Information shown →
···

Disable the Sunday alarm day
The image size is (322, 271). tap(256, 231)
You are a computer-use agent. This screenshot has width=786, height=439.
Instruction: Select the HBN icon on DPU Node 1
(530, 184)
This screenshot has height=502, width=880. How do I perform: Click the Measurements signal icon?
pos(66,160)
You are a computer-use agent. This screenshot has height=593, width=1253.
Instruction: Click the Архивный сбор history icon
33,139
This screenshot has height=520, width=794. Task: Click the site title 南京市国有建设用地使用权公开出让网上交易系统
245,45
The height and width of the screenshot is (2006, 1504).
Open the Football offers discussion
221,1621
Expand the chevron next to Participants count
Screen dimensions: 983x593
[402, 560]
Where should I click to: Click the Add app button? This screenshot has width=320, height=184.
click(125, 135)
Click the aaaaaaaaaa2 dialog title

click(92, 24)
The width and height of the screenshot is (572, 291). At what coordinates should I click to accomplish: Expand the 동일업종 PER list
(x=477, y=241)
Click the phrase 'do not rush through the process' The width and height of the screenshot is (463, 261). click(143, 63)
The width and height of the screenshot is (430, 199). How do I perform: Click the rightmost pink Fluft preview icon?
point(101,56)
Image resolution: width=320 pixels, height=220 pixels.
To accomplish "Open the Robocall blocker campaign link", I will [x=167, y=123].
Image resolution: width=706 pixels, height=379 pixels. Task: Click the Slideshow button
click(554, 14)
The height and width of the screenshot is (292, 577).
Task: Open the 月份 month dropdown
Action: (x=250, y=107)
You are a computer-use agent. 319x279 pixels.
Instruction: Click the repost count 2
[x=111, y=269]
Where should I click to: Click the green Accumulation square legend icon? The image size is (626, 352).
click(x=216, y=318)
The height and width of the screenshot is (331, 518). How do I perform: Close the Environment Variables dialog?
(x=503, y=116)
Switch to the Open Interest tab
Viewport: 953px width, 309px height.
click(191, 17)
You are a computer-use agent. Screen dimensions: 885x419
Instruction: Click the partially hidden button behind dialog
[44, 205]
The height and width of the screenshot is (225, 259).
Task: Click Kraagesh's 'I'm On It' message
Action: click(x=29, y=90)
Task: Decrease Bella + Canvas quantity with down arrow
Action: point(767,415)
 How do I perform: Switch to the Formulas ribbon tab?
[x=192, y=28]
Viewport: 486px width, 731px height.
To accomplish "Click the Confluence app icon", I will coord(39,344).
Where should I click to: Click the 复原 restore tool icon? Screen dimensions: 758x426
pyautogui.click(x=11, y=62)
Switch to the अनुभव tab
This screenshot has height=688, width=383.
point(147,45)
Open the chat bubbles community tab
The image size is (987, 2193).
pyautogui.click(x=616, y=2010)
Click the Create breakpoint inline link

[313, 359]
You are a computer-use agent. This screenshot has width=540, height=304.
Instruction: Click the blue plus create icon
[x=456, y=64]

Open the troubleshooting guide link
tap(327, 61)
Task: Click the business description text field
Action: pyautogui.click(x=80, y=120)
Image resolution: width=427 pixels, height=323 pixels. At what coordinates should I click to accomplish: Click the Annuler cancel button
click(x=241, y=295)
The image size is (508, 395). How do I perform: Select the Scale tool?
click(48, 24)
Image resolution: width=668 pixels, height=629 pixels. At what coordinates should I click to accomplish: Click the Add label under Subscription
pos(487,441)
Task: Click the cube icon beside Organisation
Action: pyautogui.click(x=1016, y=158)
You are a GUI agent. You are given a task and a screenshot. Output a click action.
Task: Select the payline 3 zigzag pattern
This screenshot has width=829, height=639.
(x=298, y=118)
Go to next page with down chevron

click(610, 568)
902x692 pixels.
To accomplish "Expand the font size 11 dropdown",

···

What you will do → Copy out everything from the line containing "Go to next page with down chevron" down to the last of the rows, requests included. Multiply every click coordinate in the answers by 0.65 and round to whole numbers, with halves going up.

Answer below →
Go to next page with down chevron

click(397, 369)
902x692 pixels.
To accomplish "Expand the font size 11 dropdown",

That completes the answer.